• I want to thank all the members that have upgraded your accounts. I truly appreciate your support of the site monetarily. Supporting the site keeps this site up and running as a lot of work daily goes on behind the scenes. Click to Support Signs101 ...

Help, please - Mimaki CG-130 FX - How to read a print file for Cutting from RasterLink6 to FineCut8

Aaron Gibson

New Member
Hello,

I would appreciate any help with trying to figure out how to print and cut using the step and repeat function wth registrations marks. We are printing with a Mimaki JV33-130 and plotting with a Mimaki CG-130 FX.

For software we are using:

RasterLink6Plus Ver. 1.8 for Printing
FineCut 8 in Illustrator for Plotting

For example, we would like to print 50 small decals of the same design.
I have tried using the step and repeat function in RasterLink and it prints just fine, but I'm not able to have the plotter understand that we used the step and repeat function for cutting, and not able to have it cut the printed items.

The only way so far we have found to print 50 decals of the same design is to set up the 50 decals in a single Illustrator file. Creating all of the cut lines on a separate layer and use ONE SET of Registration marks in Illustrator for the whole page. Prints well, cuts well. Works great, just very time consuming.

I haven't been able to figure out how to do this any other way.

I have read all of the manuals for the Printer, Plotter and FineCut.
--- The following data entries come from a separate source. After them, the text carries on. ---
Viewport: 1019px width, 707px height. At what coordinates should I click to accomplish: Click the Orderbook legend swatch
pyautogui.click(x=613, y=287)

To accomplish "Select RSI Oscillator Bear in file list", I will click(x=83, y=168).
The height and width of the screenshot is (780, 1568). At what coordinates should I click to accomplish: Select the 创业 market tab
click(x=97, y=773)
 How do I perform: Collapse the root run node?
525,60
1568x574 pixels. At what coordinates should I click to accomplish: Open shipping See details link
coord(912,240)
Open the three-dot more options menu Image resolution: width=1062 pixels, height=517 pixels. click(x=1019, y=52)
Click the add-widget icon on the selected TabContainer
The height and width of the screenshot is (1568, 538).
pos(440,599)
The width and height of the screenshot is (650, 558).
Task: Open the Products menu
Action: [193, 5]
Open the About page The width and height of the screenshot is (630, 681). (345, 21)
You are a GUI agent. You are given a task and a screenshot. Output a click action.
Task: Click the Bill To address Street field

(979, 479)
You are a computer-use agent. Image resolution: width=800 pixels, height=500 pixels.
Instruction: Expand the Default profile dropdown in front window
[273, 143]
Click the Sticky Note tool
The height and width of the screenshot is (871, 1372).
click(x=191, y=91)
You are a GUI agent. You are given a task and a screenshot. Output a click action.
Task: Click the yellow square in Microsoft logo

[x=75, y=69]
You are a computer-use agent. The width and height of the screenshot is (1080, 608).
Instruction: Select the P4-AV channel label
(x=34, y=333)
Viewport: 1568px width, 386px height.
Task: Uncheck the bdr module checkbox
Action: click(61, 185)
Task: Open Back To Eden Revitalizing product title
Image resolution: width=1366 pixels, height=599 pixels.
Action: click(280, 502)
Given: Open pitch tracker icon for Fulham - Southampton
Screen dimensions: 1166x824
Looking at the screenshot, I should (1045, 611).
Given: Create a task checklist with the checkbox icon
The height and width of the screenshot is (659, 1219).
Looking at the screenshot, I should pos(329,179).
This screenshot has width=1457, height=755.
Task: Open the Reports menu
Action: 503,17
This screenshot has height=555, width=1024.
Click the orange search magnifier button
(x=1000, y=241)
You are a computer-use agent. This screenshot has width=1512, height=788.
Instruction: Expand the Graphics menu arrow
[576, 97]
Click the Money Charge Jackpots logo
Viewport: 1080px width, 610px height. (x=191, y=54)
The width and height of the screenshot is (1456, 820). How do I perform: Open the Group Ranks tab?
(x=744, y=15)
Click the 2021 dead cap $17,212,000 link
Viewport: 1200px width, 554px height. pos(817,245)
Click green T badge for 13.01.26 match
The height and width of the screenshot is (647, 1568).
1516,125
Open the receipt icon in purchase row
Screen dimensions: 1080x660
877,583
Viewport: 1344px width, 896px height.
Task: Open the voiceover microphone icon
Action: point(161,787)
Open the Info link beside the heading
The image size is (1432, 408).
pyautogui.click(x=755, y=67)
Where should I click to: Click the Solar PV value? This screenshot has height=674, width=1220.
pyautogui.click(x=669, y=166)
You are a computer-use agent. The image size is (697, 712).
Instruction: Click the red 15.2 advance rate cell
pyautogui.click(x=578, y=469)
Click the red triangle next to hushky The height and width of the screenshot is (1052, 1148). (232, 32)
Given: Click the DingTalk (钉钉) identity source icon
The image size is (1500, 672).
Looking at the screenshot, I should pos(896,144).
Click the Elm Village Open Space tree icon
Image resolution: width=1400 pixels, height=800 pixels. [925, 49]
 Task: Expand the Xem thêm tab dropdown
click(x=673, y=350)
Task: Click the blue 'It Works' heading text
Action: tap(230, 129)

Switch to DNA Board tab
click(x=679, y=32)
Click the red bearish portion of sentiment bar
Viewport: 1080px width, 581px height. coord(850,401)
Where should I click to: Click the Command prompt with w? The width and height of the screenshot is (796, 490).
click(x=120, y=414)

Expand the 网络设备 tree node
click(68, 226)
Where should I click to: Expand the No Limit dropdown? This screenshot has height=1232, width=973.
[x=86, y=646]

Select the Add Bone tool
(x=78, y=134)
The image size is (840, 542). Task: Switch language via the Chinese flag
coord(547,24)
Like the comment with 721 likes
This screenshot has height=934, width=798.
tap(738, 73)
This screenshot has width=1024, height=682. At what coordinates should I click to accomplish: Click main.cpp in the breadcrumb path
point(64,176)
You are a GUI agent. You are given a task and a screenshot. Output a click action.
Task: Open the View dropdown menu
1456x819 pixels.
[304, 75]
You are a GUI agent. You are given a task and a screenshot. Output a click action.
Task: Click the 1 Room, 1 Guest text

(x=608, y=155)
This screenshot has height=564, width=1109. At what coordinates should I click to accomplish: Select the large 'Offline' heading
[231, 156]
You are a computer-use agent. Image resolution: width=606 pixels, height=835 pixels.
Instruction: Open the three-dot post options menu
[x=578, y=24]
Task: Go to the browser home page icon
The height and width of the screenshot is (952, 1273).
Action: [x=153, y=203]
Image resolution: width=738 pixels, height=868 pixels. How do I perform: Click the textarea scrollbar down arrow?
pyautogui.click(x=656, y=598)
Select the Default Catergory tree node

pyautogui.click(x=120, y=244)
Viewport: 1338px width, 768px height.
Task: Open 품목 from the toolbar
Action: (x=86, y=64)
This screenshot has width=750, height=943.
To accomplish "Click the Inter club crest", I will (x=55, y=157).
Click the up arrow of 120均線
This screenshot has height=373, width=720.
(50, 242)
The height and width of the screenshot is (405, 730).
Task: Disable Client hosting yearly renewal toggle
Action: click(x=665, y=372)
Does anyone know of a more efficient way of printing and cutting several decals using a step and repeat function, or do we have to set up each job in Illustrator before hand, because of the printer and plotter used in this case?

Thank you!
 

Martin Denton

New Member
we have a jv300 and cg160 fx plotter. All we do id either setup one print file on one layer in illustrator, the cut layer on another layer, and then the crop marks which automatically go to their own layer. switch off the layer that the cut marks are in (we do this as we colour these in magenta - old habbit form Roland days...) print the file just tell the rip how many copies. Go into illustrator switch off the print layer, switch on cut layer then in finecut you can tell the plotter how many rows and columns you have. It then looks for the crop marks for each one and plots and then repeats. The only downside is that depending on how big your crop marks are this can burn up quite a bit of media. In which case we would simply copy and paste the artwork for however many copies we need and put one set of crop marks round the whole job. Is a little more time consuming so we only do this if small labels etc and there are quite a lot of them, would probably limit the area the cope marks encase to around the width of the media by half a metre just to play safe on accuracy - Hope that makes sense?
 

myront

Dammit, make it faster!!
We use Rasterlink with CorelDRAW. Much the same way. Layout the fifty in corel and use macros to create the cut layer, registration and cut marks. Should be a way one could record a script to do the same in illustrator. Corel has a step and repeat but I use a macro to do that too. We do this at each workstation so as to not tie up the RIP station. That way our print tech can keep things rolling.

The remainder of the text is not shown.